Extracted material:
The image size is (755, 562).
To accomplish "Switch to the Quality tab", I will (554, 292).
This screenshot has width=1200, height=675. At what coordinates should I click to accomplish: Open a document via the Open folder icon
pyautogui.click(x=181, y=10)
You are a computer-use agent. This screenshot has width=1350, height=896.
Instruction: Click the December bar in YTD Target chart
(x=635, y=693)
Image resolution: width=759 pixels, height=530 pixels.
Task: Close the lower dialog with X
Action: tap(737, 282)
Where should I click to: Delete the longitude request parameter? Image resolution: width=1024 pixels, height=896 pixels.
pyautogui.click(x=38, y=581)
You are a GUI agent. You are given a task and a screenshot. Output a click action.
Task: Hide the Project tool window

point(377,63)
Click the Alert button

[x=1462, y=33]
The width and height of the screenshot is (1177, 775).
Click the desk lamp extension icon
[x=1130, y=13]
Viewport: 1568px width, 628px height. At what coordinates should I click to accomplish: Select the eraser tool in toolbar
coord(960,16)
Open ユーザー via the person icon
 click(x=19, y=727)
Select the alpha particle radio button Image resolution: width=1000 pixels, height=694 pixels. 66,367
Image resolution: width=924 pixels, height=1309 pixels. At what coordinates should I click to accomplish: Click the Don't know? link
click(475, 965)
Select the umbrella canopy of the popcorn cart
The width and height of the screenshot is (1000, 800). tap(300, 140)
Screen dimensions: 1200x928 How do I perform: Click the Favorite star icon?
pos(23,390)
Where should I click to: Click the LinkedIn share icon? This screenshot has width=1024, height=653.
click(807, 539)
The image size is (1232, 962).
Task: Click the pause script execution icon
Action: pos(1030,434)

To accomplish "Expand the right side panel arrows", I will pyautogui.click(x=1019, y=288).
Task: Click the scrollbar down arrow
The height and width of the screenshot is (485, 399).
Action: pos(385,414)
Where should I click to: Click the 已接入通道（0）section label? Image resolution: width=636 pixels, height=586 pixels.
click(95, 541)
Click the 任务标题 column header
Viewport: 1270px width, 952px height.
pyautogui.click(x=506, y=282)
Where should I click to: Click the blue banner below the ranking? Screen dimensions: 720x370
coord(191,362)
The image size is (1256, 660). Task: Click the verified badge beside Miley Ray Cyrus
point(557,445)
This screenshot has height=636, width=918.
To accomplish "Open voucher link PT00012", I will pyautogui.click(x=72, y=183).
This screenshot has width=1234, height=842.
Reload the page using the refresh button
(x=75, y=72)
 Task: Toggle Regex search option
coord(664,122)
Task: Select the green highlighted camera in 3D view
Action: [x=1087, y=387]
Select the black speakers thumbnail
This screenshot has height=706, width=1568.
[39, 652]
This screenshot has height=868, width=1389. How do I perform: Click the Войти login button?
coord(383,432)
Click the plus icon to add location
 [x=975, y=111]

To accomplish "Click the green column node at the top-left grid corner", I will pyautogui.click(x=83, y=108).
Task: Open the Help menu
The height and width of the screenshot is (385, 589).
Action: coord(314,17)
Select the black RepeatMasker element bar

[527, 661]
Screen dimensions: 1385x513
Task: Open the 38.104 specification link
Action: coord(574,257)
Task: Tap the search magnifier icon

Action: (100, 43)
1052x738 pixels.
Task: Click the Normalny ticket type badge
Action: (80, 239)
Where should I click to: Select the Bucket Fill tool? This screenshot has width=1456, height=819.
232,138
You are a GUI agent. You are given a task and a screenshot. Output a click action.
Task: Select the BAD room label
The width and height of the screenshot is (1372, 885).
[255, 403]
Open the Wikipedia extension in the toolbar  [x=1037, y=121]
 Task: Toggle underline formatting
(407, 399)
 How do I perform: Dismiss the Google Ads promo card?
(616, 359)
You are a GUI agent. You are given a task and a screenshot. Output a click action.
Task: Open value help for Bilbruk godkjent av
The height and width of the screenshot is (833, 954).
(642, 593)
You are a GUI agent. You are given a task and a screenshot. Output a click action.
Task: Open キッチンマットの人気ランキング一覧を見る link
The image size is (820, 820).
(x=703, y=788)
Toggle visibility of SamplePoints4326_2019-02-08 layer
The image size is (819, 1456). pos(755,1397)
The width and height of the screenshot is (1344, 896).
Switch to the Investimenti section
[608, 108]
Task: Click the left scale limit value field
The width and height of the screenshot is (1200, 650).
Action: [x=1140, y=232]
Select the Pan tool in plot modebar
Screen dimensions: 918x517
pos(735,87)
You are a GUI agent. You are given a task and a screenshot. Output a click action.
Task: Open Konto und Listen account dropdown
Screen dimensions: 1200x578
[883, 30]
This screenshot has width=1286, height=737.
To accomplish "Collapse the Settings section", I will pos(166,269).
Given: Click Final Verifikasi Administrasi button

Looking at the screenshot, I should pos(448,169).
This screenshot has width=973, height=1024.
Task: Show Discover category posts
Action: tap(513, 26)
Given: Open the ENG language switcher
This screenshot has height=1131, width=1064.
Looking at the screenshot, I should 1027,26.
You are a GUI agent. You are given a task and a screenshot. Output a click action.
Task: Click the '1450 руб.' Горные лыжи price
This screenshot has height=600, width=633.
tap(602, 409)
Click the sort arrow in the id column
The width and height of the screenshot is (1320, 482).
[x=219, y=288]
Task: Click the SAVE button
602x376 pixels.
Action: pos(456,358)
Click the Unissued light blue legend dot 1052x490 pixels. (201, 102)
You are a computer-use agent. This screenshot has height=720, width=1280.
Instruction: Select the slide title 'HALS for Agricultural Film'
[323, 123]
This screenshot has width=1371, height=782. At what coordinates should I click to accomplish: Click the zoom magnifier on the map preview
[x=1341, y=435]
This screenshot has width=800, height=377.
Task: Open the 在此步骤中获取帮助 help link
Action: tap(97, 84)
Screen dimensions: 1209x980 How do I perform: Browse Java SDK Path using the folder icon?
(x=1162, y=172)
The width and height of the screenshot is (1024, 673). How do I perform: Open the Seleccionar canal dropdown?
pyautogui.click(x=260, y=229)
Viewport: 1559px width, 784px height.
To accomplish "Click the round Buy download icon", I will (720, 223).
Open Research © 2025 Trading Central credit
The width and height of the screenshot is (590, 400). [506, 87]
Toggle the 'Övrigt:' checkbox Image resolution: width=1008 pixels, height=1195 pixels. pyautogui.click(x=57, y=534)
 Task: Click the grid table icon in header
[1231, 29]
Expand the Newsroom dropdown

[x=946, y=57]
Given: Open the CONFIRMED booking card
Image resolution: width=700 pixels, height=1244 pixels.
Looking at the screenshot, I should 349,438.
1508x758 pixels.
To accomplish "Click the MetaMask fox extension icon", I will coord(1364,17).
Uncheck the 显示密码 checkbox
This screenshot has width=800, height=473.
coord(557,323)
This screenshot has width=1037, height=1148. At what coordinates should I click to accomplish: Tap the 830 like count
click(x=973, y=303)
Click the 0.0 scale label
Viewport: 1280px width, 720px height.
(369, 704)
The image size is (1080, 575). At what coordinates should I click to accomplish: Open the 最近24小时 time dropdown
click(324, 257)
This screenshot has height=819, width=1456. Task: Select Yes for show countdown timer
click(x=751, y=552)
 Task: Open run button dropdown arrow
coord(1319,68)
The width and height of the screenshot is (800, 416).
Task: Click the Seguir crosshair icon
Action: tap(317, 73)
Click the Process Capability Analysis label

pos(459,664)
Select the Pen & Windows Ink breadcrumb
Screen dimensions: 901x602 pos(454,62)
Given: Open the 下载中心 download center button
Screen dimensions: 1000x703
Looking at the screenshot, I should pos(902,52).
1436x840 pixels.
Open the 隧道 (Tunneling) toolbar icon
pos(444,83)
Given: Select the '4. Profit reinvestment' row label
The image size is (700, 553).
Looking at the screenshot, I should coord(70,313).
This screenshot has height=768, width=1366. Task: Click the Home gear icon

Written exercise:
Can you lay out the listing above as a numbered list, from the line with "has width=1350, height=896." to the line with "Action: tap(737, 282)", both included and blank lines dropped?

Output for this task:
1. You are a computer-use agent. This screenshot has width=1350, height=896.
2. Instruction: Click the December bar in YTD Target chart
3. (x=635, y=693)
4. Image resolution: width=759 pixels, height=530 pixels.
5. Task: Close the lower dialog with X
6. Action: tap(737, 282)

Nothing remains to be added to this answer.